The fact that the complainant in the trial Court has no right to a notice of the appeal from a conviction shows that it is the concern of the Crown and not of the private prosecutor to support the conviction in the Court of appeal. The mere fact that he is interested in the order of compensation can not in my opinion justify the view that he is entitled to notice not with reference to the order under S. 545, Criminal P.C. but with reference directly to the hearing of the appeal. In 58 Cal 969 (1), there was not only an omission by the appellate Court to issue notice to the complainant in the original trial but also an omission to issue notice under S. 422, Criminal P.C.. The omission to issue notice under S. 422 is no doubt fatal to the proceedings before the appellate Court, and if it was not for that fatal defect I do not think that the learned Judge would have set aside the order of acquittal. In the present case there is no fatal defect whatever in the proceedings before the appellate Court which passed the order of acquittal and therefore I hold that there is no sufficient ground for interference by this Court in revision with the order of acquittal passed by the appellate Court. The application is dismissed." 68. In such circumstances, with the judgment and order of conviction being quashed and set aside and the accused being acquitted of all the charges, the order of compensation would also get extinguished.
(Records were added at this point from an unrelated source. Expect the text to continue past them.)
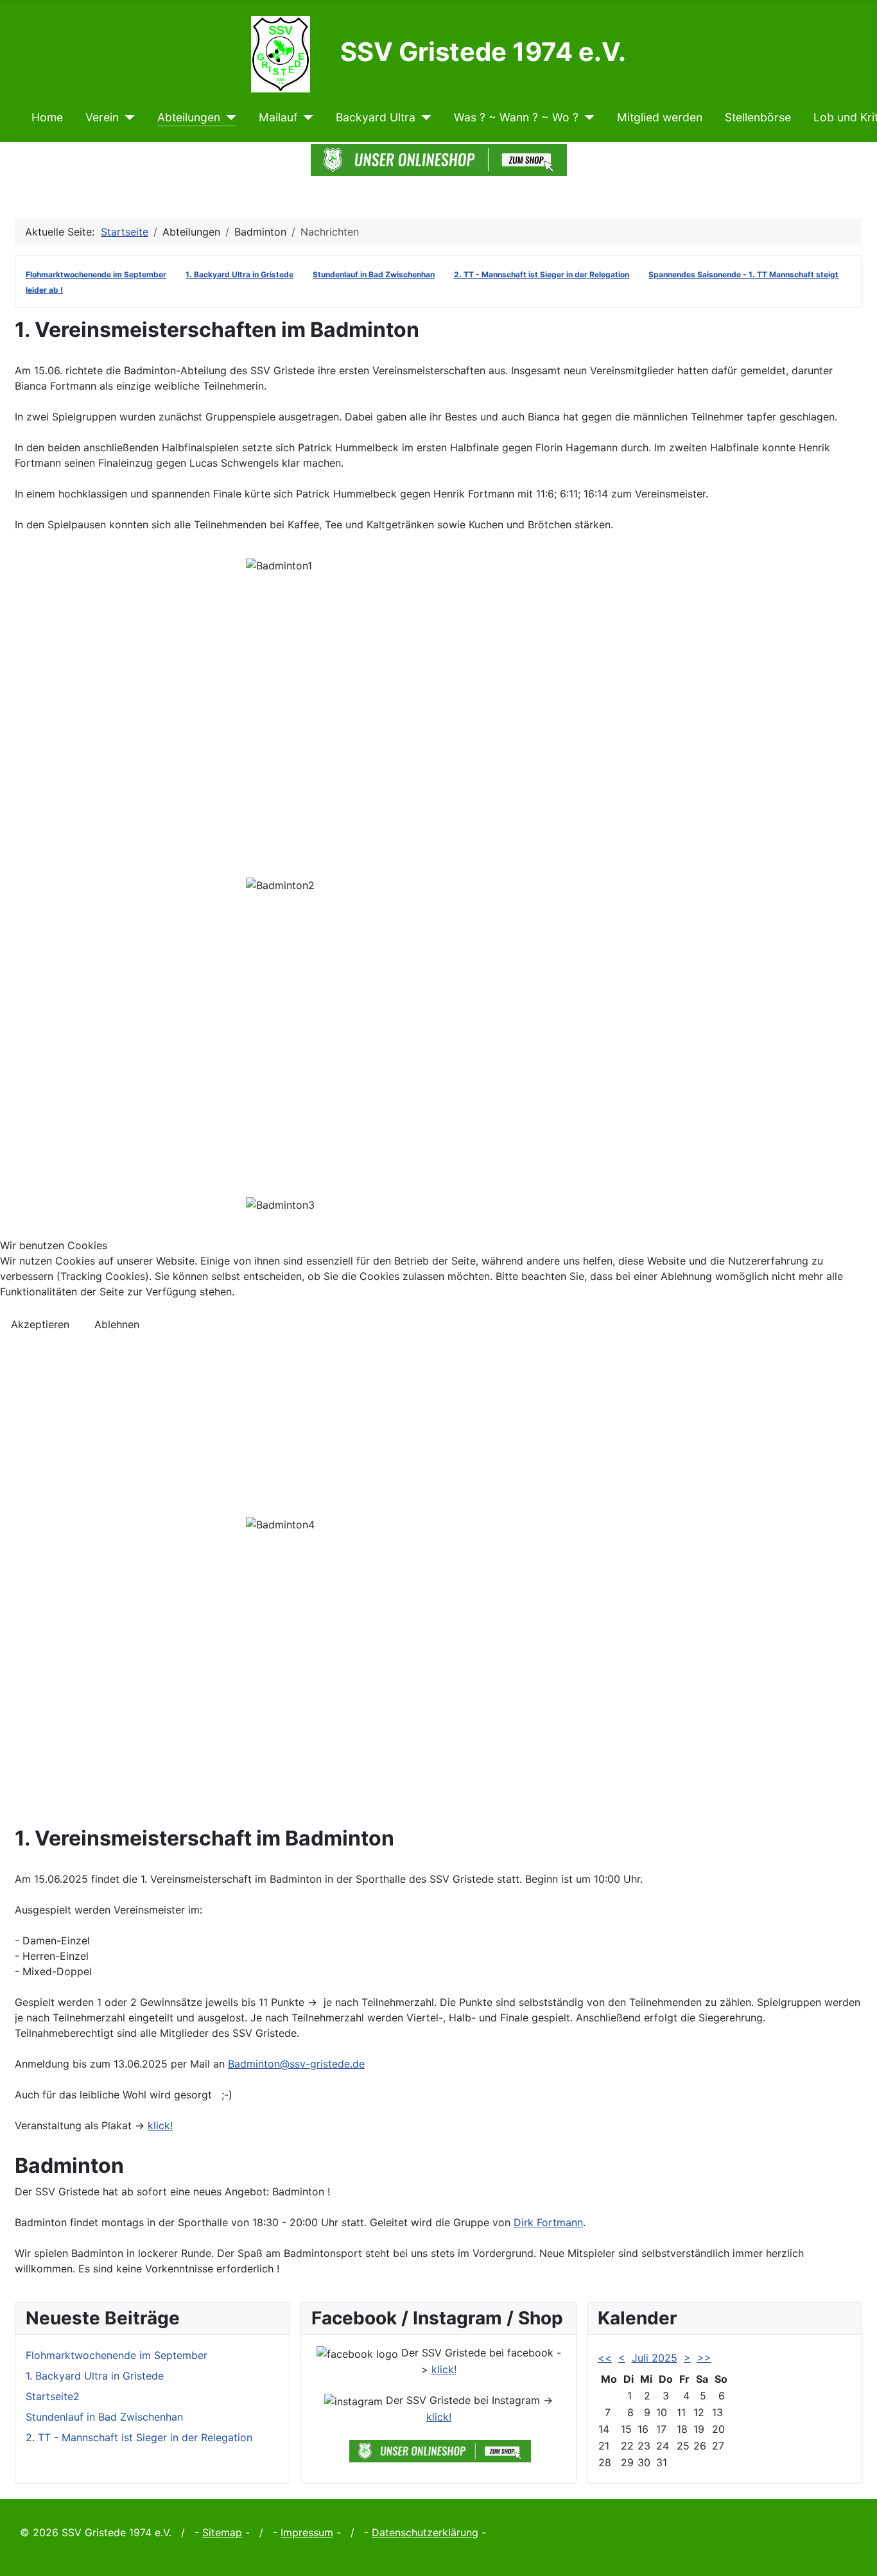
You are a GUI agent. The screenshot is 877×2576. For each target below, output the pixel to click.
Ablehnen (116, 1324)
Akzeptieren (40, 1324)
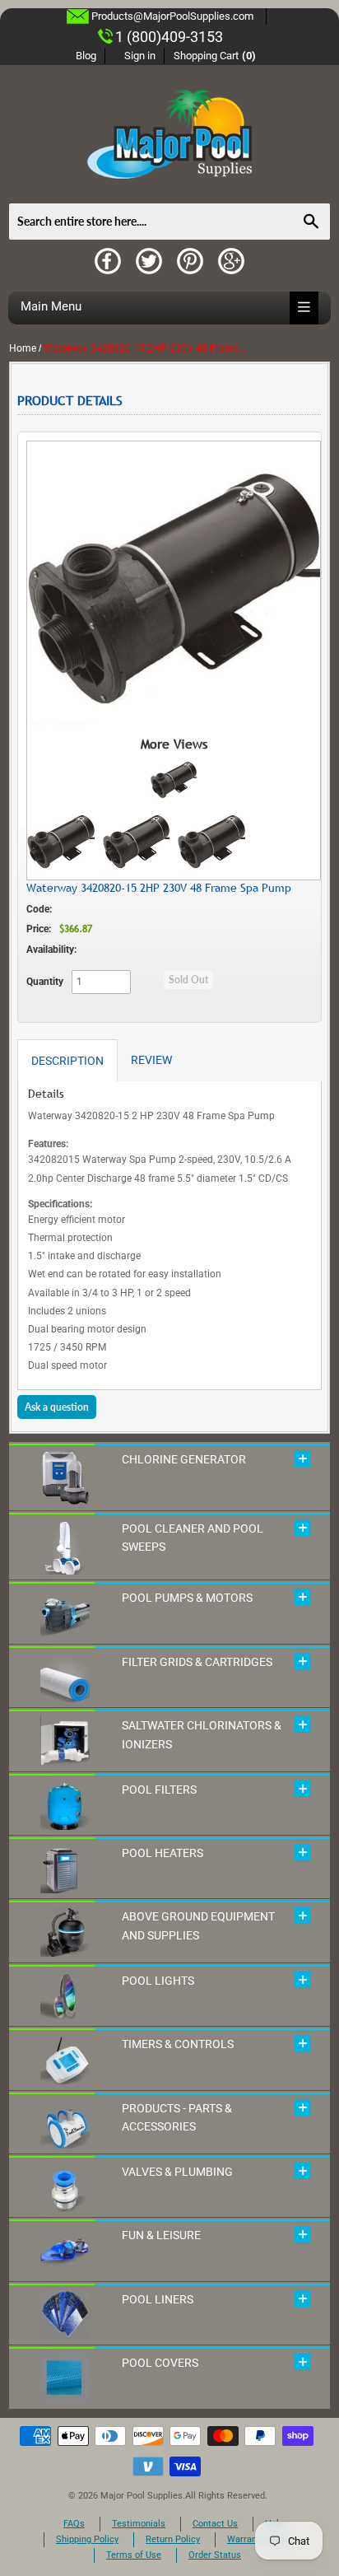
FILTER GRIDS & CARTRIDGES (197, 1661)
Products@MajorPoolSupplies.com (172, 16)
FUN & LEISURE (161, 2235)
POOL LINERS (157, 2299)
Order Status (214, 2555)
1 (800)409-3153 (169, 36)
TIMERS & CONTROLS (178, 2044)
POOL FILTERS (159, 1789)
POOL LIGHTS (158, 1980)
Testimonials (138, 2523)
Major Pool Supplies (141, 2495)
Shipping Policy (87, 2539)
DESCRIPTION (67, 1060)
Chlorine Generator (184, 1459)
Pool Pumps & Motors (187, 1597)
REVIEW (151, 1059)
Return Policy (173, 2539)
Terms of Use (133, 2555)
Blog (86, 55)
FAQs (74, 2523)
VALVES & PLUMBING (177, 2171)
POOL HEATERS (162, 1853)
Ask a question (57, 1407)
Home (22, 348)
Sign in (140, 55)
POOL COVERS (160, 2362)
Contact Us (215, 2523)
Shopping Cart (215, 55)
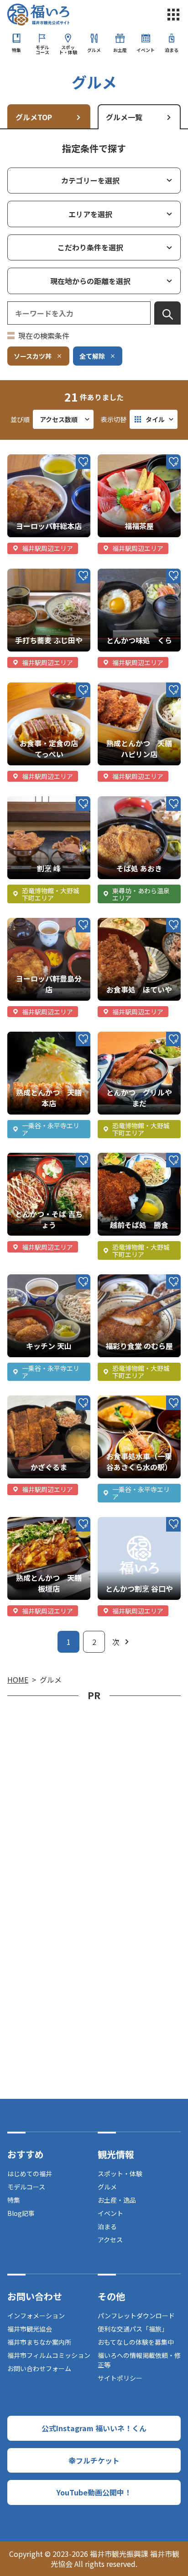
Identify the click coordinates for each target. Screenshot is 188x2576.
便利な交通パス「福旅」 (133, 2328)
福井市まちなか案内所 (39, 2342)
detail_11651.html (129, 573)
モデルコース (42, 50)
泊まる (171, 50)
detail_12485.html (38, 573)
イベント (145, 50)
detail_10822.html (129, 1157)
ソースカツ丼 (33, 356)
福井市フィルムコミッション (48, 2355)
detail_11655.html (129, 922)
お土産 (120, 50)
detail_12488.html (38, 800)
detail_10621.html (38, 1157)
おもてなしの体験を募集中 (136, 2342)
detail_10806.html (129, 458)
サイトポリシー (120, 2378)
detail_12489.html (129, 1278)
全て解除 (92, 356)
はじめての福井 (29, 2173)
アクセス (110, 2239)
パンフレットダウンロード (136, 2315)
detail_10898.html (129, 1036)
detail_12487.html (38, 1278)
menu (173, 14)
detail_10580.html (129, 687)
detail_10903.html (38, 687)
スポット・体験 (68, 50)
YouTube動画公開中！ (94, 2492)
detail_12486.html (129, 800)
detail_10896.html (38, 1521)
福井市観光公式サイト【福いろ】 (38, 14)
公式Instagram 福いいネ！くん (94, 2428)
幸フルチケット (94, 2460)
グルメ (94, 50)
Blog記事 (21, 2213)
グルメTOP (34, 117)
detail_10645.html (38, 458)
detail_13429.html (38, 1400)
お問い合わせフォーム (39, 2368)
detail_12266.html (129, 1400)
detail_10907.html (38, 1036)
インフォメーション (36, 2315)
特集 (16, 50)
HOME (17, 1679)
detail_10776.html (38, 922)
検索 (167, 314)
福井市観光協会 (29, 2328)
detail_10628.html (129, 1521)
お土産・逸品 (117, 2199)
At the same time, it is always open for the prosecutrix to initiate appropriate legal proceedings before the appropriate court in accordance with law, seeking maintenance for the illegitimate child born in the physical relationship of the victim with the accused. 69. As the conviction appeal of the accused was allowed, consequently the appeal filed by the State for enhancement of the sentence would fail and is hereby dismissed.